Omitting all pictures, copy word for word the lines from the line containing "This screenshot has width=382, height=216." through the final line of the entries.
** EXTRACTED ENTRIES follows **
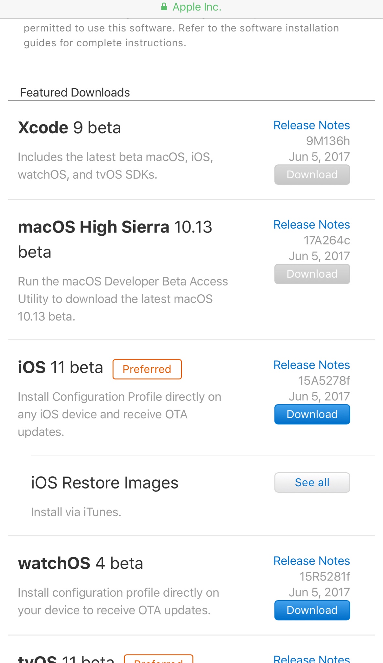Viewport: 383px width, 663px height.
Task: Open macOS High Sierra Release Notes
Action: click(x=312, y=225)
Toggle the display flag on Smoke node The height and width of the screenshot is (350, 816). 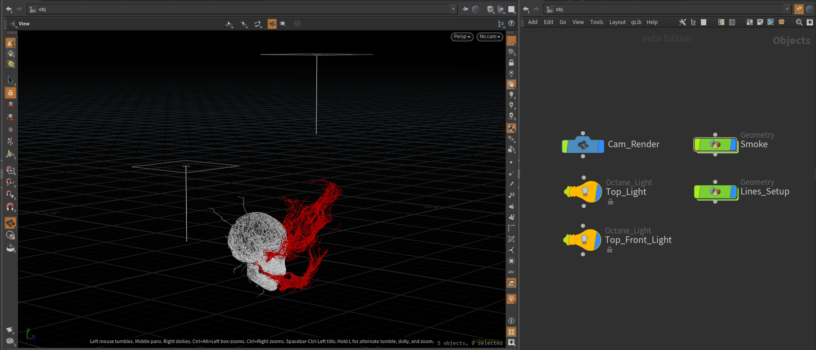[733, 145]
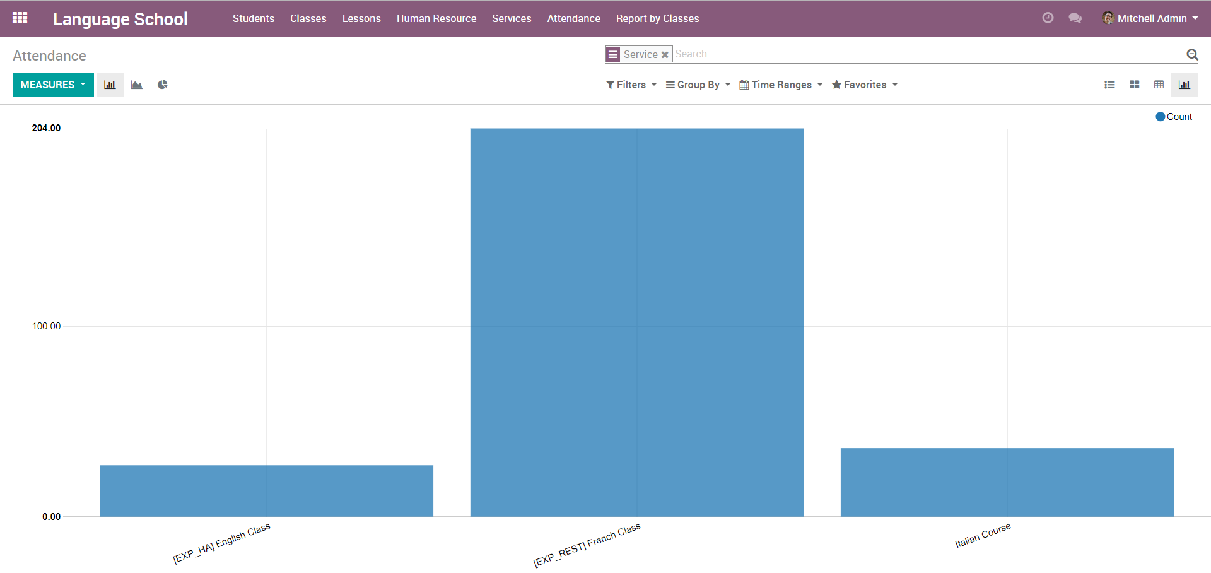Expand the Measures dropdown
Viewport: 1211px width, 573px height.
53,85
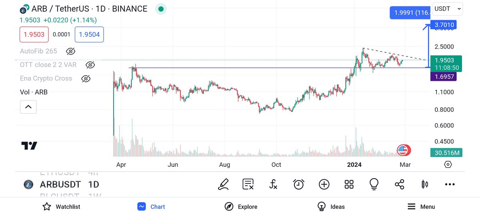Tap the plus add symbol icon
Viewport: 480px width, 216px height.
[324, 184]
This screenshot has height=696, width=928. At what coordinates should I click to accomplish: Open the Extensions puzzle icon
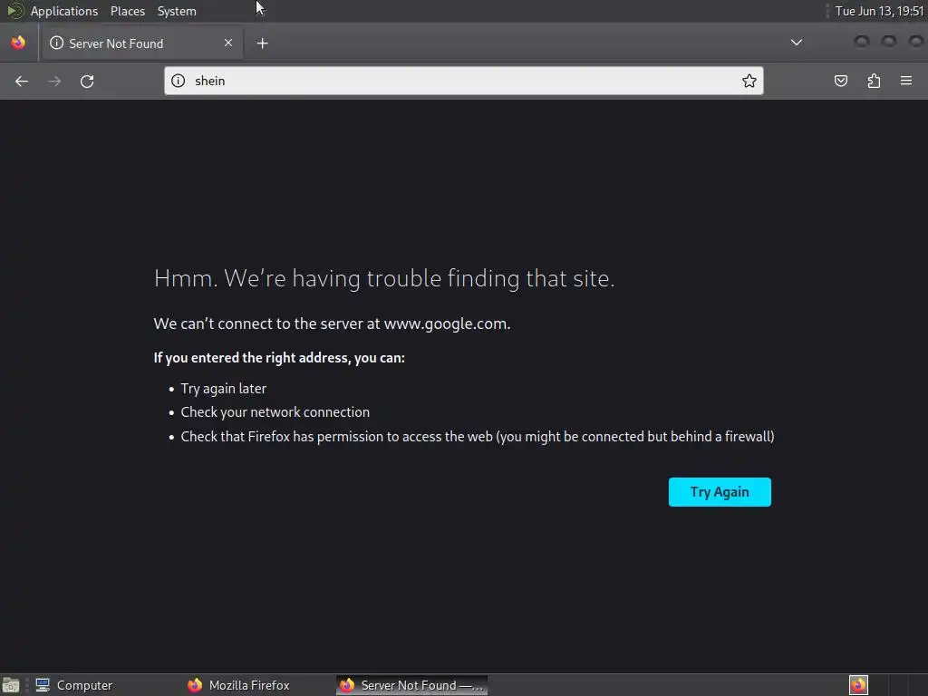click(x=874, y=81)
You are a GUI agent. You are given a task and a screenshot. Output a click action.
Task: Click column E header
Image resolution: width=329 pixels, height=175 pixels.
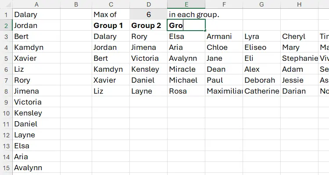click(186, 4)
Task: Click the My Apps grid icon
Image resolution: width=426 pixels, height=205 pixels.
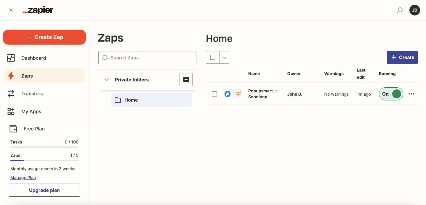Action: (x=11, y=111)
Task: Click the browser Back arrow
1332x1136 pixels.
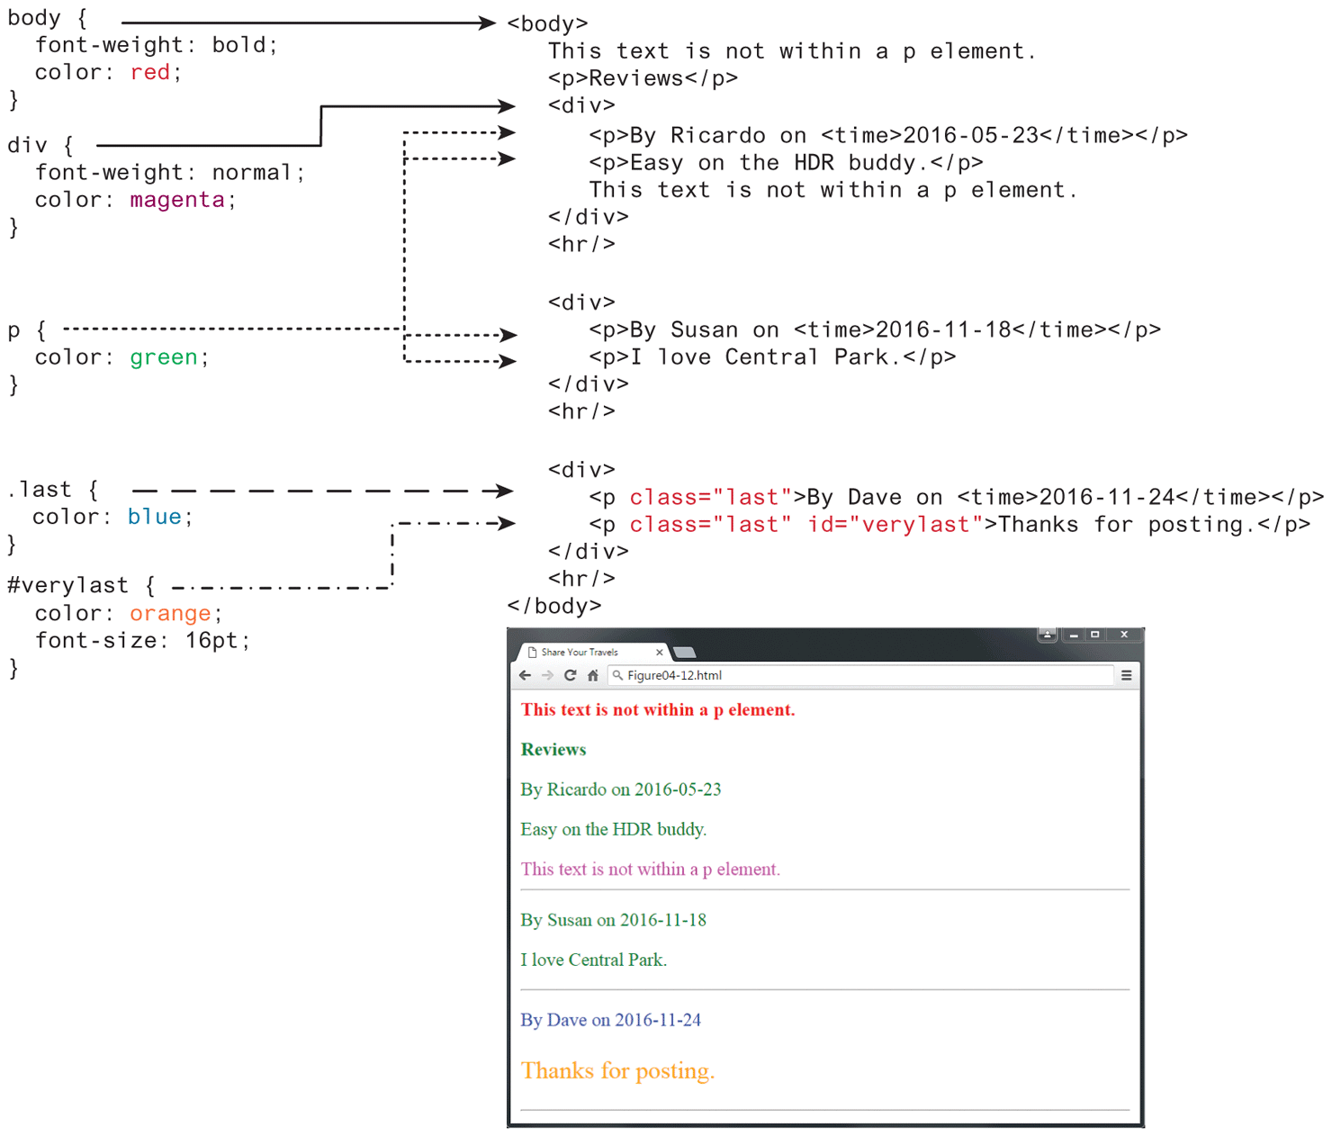Action: coord(526,675)
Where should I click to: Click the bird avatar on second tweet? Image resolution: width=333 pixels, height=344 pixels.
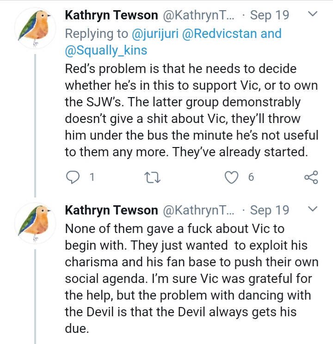click(x=35, y=223)
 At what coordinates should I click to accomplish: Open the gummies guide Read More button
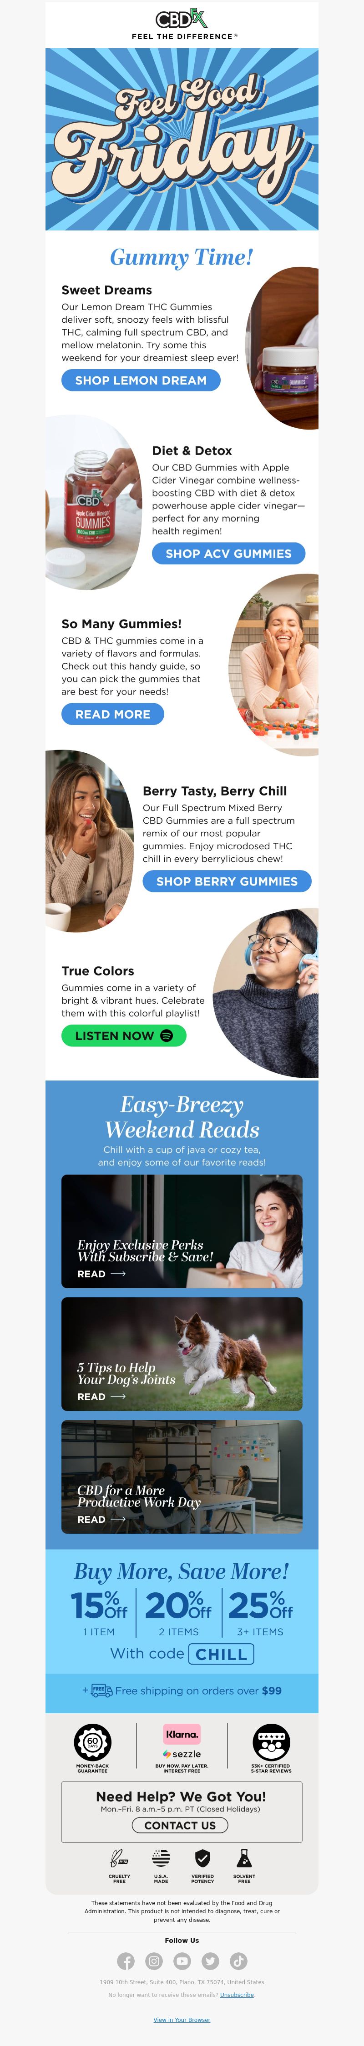click(x=113, y=714)
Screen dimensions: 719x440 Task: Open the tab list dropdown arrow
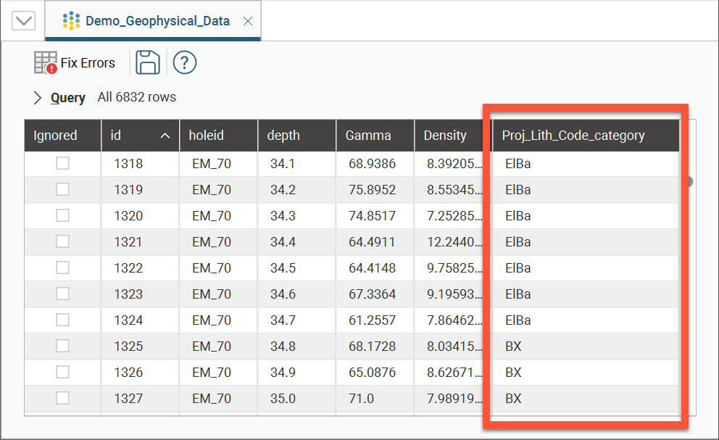(24, 20)
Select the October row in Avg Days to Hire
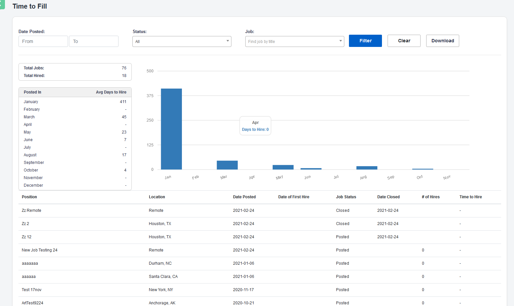 (x=31, y=170)

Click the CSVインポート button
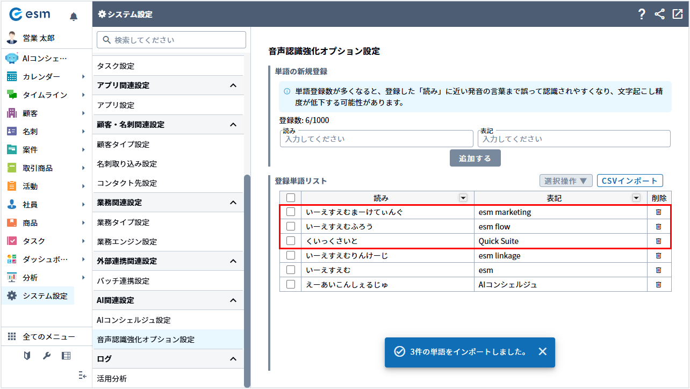point(630,181)
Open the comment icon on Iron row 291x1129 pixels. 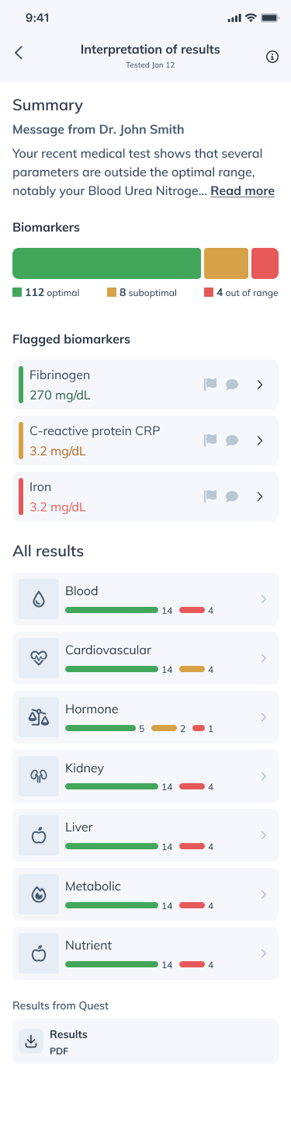(x=232, y=497)
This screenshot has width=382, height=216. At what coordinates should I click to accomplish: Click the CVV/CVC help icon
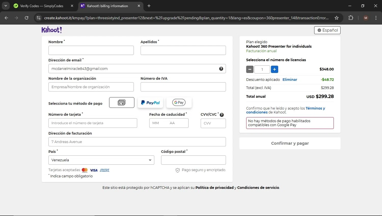coord(222,115)
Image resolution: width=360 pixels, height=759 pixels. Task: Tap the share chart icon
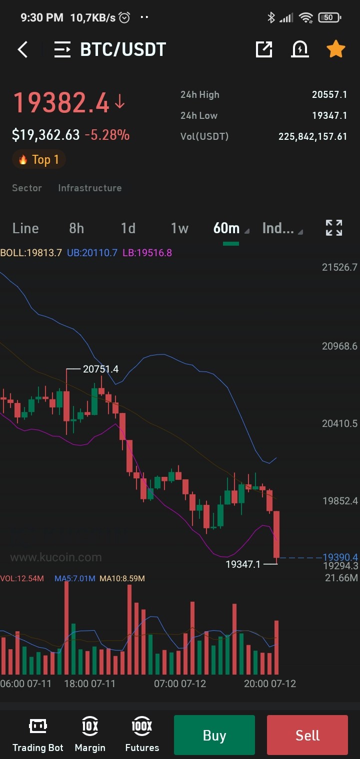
** End of EXTRACTED ENTRIES **
RESPONSE AREA:
This screenshot has width=382, height=216. At what coordinates should I click to accomplish: Click the CVV/CVC help icon
coord(222,115)
Image resolution: width=360 pixels, height=759 pixels. Task: Tap the share chart icon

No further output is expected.